### PROBLEM STATEMENT
Give again, exactly as written, each line of the material below starting at the line that contains "Task: Open the Normal blend mode dropdown" and ending at the line that contains "Click the red asterisk". Both ends count, and no other line does.

### LISTED RECORDS
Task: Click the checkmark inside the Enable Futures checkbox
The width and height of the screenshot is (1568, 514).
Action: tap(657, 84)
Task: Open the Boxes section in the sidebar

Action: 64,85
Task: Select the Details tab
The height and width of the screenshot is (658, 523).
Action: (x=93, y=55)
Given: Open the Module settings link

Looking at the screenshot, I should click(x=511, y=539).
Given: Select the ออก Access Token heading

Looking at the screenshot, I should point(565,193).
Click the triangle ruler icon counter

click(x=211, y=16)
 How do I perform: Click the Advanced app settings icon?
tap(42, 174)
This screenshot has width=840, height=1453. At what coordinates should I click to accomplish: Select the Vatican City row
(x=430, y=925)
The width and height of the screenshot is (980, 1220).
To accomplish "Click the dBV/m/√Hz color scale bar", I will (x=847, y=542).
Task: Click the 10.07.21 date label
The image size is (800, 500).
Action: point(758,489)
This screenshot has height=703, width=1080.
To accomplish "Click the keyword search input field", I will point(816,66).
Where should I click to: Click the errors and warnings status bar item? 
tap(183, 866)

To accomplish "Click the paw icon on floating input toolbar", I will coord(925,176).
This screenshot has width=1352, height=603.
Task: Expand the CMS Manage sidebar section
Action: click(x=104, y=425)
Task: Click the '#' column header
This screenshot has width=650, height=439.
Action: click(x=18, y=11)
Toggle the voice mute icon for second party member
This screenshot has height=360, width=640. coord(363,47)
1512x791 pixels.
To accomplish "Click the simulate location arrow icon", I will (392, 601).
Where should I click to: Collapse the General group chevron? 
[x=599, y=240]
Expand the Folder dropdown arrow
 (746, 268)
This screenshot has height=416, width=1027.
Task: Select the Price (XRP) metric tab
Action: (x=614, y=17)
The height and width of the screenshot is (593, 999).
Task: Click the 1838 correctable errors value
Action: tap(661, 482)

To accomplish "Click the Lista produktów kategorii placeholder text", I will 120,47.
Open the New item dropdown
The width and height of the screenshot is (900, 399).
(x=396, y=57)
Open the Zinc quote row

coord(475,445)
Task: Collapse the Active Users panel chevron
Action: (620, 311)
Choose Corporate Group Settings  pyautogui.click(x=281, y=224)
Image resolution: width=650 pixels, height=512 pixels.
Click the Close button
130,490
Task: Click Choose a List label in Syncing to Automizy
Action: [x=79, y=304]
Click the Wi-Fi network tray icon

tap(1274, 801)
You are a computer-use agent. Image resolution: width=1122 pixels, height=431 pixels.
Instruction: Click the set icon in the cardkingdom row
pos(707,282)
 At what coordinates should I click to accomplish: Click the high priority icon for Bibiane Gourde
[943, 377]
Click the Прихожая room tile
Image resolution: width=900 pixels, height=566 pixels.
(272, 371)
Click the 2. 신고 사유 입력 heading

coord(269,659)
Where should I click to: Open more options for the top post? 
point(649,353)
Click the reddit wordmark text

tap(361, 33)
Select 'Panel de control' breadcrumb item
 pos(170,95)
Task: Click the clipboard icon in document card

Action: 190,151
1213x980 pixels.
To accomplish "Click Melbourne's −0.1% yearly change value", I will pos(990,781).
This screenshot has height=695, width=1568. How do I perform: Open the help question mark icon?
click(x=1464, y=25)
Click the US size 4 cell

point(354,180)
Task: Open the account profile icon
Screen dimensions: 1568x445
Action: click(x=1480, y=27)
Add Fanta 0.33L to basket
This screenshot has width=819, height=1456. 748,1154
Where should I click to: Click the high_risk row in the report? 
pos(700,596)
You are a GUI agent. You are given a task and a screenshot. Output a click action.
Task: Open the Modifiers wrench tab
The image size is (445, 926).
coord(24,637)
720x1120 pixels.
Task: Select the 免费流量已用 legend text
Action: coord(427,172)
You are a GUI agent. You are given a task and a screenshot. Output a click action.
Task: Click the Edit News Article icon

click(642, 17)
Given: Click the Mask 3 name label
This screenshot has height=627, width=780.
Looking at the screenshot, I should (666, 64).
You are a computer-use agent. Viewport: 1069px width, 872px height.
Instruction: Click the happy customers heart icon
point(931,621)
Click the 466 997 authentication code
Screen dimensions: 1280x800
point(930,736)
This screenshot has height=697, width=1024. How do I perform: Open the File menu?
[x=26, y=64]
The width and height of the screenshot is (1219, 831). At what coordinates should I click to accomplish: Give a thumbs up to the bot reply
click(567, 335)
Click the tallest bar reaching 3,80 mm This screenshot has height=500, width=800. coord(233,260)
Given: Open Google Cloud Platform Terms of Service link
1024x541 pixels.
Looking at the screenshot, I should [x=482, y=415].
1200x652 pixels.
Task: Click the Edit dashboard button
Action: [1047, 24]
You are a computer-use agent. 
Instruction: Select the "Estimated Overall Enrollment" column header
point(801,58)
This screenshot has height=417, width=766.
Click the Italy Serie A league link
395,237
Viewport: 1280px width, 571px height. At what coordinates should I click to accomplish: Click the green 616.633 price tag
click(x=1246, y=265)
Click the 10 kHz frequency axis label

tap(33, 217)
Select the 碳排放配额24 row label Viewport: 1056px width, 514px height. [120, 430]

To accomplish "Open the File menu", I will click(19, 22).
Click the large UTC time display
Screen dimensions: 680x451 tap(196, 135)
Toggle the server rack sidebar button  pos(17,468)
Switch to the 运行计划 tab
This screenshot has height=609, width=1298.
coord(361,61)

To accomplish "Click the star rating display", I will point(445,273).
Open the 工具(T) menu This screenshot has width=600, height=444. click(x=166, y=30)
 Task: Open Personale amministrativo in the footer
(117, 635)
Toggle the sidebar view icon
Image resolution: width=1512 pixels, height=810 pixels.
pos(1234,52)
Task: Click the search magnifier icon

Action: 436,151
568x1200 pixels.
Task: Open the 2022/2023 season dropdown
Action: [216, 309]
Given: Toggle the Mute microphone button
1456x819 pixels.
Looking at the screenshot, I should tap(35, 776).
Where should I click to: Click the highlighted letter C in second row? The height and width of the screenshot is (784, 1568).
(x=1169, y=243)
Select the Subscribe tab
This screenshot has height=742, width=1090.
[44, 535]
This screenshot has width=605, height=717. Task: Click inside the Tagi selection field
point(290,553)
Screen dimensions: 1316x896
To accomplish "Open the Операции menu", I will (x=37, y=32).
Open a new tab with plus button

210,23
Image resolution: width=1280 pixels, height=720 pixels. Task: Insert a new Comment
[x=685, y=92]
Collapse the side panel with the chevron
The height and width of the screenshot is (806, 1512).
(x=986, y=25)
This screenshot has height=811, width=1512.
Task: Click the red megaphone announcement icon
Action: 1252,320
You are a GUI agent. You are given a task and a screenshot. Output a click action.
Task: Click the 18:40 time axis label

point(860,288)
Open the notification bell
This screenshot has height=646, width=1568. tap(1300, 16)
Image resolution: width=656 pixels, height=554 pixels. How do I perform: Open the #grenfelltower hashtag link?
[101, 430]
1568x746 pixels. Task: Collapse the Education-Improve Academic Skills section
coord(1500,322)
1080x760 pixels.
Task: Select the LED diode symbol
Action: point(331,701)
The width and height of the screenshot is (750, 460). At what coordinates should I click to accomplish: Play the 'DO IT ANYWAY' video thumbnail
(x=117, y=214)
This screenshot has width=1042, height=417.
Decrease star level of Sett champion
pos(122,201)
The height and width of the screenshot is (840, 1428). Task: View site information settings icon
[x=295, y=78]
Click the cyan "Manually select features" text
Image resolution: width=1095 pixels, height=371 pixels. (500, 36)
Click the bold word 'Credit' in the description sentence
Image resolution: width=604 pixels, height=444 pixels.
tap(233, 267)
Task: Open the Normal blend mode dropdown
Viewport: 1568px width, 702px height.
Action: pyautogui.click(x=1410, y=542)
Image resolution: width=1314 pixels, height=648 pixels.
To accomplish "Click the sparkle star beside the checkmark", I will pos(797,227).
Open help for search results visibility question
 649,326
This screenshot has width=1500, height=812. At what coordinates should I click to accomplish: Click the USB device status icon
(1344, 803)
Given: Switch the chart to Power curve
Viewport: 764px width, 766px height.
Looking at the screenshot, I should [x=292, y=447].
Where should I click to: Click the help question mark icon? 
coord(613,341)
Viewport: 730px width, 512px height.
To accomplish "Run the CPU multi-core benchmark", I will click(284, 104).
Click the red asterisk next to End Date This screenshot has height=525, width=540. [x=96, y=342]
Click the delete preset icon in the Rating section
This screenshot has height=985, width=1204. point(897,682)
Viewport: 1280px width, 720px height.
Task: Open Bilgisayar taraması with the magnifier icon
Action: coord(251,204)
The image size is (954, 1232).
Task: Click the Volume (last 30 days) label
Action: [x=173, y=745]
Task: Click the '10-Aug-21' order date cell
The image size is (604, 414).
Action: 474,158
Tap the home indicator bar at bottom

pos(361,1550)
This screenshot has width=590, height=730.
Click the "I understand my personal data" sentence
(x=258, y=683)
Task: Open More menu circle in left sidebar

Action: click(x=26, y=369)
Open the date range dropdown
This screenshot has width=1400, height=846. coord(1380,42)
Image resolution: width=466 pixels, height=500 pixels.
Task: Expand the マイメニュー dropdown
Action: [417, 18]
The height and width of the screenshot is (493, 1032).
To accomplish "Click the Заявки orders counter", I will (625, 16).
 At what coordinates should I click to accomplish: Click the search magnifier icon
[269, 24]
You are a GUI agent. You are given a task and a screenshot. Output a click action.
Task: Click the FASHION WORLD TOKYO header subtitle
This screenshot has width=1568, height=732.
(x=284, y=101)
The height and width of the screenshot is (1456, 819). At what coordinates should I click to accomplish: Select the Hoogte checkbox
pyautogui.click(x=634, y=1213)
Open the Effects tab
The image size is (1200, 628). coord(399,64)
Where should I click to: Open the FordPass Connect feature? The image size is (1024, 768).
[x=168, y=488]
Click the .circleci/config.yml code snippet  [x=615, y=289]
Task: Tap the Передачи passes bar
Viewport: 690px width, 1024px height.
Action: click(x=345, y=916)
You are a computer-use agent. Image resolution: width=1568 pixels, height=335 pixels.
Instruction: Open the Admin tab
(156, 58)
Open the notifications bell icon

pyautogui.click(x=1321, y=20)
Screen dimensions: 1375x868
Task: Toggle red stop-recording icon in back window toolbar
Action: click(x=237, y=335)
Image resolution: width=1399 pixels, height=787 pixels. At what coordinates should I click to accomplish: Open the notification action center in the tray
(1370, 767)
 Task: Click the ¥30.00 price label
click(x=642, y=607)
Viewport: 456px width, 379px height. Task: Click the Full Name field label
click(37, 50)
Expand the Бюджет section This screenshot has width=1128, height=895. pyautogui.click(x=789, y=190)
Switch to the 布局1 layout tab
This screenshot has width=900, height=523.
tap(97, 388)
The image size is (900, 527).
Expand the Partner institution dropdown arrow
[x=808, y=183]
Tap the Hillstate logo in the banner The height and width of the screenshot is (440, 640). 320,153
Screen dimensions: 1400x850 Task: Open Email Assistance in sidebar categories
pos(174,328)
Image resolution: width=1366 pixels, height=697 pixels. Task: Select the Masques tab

### SOLUTION FOR THIS TASK
Task: Open the Normal blend mode dropdown
Viewport: 1568px width, 702px height.
Action: pyautogui.click(x=1410, y=542)
Image resolution: width=1314 pixels, height=648 pixels.
To accomplish "Click the sparkle star beside the checkmark", I will pos(797,227).
Open help for search results visibility question
 649,326
This screenshot has width=1500, height=812. At what coordinates should I click to accomplish: Click the USB device status icon
(1344, 803)
Given: Switch the chart to Power curve
Viewport: 764px width, 766px height.
Looking at the screenshot, I should [x=292, y=447].
Where should I click to: Click the help question mark icon? 
coord(613,341)
Viewport: 730px width, 512px height.
To accomplish "Run the CPU multi-core benchmark", I will click(284, 104).
Click the red asterisk next to End Date This screenshot has height=525, width=540. [x=96, y=342]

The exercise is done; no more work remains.